Prosegui la recensione del manga «Musume no Tomodachi», riprendendo subito dopo l'ultima frase riportata.
━━━━━ TESTO FORNITO ━━━━━
Recensione
Musume no tomodachi
7.0/10
"Nel labirinto dei desideri proibiti e inconfessabili, la negazione della libertà della loro manifestazione non è rappresentata dalle convenzioni sociali bensì dall'ambiguità del silenzio che si costruisce come alibi".
Era da un po' che non leggevo manga o vedevo anime che si sono posti come obiettivo la sfida ai c.d. tabù morali, religiosi o sociali che siano con . Essendo più un consumatore di anime che lettore di manga, mi vengono in mente opere come "Domestic girlfriend" (come manga e non come anime), "Days with my step sister", "Koi kaze", "After the rain", "Boy's abyss" e "Scum's wish": tutte produzioni che prendendo spunto da un'interazione tra soggetti proibita o moralmente/socialmente non accettabile, sviluppano la profondità psicologica dei personaggi e i loro conflitti in primis con se stessi e poi con gli altri personaggi che li circondano per una rappresentazione che spazia dall'ambiguità alla eccessiva spietatezza, dalla delicatezza e distacco all'eccessiva tragicità e pessimismo, dal tono positivo e rassicurante alla vera e propria autodistruzione.
Il tutto con finali che raramente sono conclusivi e molto più spesso aperti, sia costruttivi e di crescita personale ma anche distruttivi e senza redenzione.
Tra le opere citate, "Musume no Tomodachi" ("My Daughter's Friend"), manga scritto e disegnato da Asami Hagiwara e pubblicato da Kodansha tra il 2019 e il 2020 su Comic Days, si inserisce in quel filone delle opere che affrontano il tema delle relazioni intergenerazionali e nei presupposti si avvicina ad "After the rain", manga di Jun Mayuzuki da cui è stata tratta anche la serie anime: in entrambi i casi ragazze minorenni che stanno vivendo situazioni personali di cambiamento e di difficoltà intravedono in un gesto compiuto nei loro confronti da un adulto molto più grande di loro la scintilla per esplorare e scoprire sentimenti mai provati.
In "Musume no Tomodachi", la trama è imperniata attorno ai due protagonisti: Kosuke, un uomo adulto con un discreto successo lavorativo ma profondamente segnato dalla perdita della moglie e incapace di gestire il difficile rapporto con l'unica figlia Miya, e Koto, compagna di scuola della figlia che vive una situazione familiare difficile con un padre assente e una madre possessiva che riversa su di lei il suo sconforto per l'abbandono, con la quale si sviluppa una relazione complessa e controversa su iniziativa di quest'ultima.
━━━━━ MATERIALE DEL DATASET ━━━━━
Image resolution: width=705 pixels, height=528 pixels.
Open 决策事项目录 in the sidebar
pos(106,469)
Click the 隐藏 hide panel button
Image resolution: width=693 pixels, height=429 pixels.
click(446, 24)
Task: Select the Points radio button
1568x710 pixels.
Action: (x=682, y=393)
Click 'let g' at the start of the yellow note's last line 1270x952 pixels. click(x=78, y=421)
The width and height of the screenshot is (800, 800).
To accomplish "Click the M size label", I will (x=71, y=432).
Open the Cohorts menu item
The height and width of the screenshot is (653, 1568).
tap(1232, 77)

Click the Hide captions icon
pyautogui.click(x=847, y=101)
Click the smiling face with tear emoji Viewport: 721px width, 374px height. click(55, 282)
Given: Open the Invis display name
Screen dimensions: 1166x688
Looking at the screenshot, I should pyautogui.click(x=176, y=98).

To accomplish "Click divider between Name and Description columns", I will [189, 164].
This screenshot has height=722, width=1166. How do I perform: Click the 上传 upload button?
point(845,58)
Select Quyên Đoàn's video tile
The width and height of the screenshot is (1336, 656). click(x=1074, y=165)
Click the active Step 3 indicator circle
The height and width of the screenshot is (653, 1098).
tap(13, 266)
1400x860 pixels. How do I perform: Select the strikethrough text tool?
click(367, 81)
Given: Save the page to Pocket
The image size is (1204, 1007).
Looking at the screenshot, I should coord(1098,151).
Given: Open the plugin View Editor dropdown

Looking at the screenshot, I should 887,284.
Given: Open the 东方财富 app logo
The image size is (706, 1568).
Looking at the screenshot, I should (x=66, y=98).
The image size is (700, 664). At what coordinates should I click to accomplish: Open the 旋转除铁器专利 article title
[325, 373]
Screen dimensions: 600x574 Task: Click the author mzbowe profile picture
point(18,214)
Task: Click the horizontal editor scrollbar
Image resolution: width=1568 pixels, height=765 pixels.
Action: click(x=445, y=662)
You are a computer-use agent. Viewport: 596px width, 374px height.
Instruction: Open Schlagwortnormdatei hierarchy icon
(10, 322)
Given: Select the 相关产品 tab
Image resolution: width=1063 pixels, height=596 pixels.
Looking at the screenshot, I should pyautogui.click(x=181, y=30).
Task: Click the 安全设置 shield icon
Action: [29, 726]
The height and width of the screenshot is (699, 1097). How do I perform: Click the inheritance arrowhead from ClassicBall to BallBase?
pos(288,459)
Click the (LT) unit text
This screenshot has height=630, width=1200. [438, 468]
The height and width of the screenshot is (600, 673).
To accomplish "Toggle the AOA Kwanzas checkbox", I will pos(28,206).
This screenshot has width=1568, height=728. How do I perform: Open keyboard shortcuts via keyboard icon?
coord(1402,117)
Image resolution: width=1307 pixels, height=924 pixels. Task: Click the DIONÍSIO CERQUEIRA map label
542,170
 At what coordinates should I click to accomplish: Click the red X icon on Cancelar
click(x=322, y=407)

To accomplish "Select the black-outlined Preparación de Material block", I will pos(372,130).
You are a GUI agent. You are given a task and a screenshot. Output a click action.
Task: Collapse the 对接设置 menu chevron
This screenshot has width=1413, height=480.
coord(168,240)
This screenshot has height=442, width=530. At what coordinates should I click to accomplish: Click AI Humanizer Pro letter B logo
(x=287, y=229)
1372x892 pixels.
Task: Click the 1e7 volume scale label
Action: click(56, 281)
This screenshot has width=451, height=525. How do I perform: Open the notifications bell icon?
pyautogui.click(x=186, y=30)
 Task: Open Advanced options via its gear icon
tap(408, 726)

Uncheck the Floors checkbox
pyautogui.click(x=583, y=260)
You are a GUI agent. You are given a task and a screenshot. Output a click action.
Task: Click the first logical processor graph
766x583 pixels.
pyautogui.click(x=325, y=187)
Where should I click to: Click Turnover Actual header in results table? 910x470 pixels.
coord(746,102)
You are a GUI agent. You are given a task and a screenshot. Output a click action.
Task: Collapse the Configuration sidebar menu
━━━━━
[RISPOSTA]
Le somiglianze con "After the rain", se così si volessero definire, terminano qui perché quest'ultima ha come tema centrale un sentimento tra i protagonisti che resta nei limiti dell'amore platonico narrato in modo poetico e lirico, con una profondità psicologica molto curata e una trama che si sviluppa e sfocia in una storia di crescita personale dei protagonisti. In "Musume no Tomodachi" la relazione sfocia in un rapporto più concreto e molto più abrasivo per i contrasti e le reazioni che tale scelta genera nei personaggi che interagiscono con i protagonisti e che ovviamente giudicano negativamente la loro relazione.
Premetto che nel recensire quest'opera cercherò di non cadere nella solita analisi del contesto sociale, culturale e anche legale in cui si inserisce la narrazione e i protagonisti: sarebbe come nascondersi dietro un dito di una mano con il rischio di appiattire il valore di un'opera alla mera violazione di regole e consuetudini perdendo il valore della delicatezza dei temi trattati e delle dinamiche psicologiche dei due protagonisti, atteggiamento e approccio che in questo particolare periodo storico di forte ed estenuante polarizzazione sta riemergendo come unico metro di giudizio.
A me è sembrato evidente come la interazione tra Kosuke e Koto sia imperniata non tanto sul romance in senso stretto quanto sull'escapismo (e in questo assomiglia un po' a "Scum's Wish"): entrambi cercano nell'altro una via di fuga dalle proprie sofferenze e responsabilità piuttosto che vivere positivamente un sogno di attrazione reciproca. La dinamica tra loro è resa piuttosto bene nel suo contesto negativo e pessimista: non c'è idealizzazione né romanticismo nella relazione ma solo la resa delle conseguenze più o meno devastanti della loro scelta sia sui protagonisti e sia sulle persone a loro più legate ed in particolare Miya, la figlia di Kosuke.
Una visione molto pragmatica (con venature pessimistiche) che concentra l'attenzione delle dinamiche relazionali tra l'adulto e l'adolescente più sulla tensione delle conseguenze delle loro scelte che ingenera di conseguenza quella sorata di paralisi emotiva che contraddistingue la comunicazione mai autentica dei due protagonisti in tutta l'opera: Kosuke e Koto sono entrambi incapaci di esprimere pienamente i propri sentimenti e bisogni, intrappolati dalla paura del giudizio e del confronto e ogni volta che cercano di far emergere la loro relazione si scontrano con le conseguenze.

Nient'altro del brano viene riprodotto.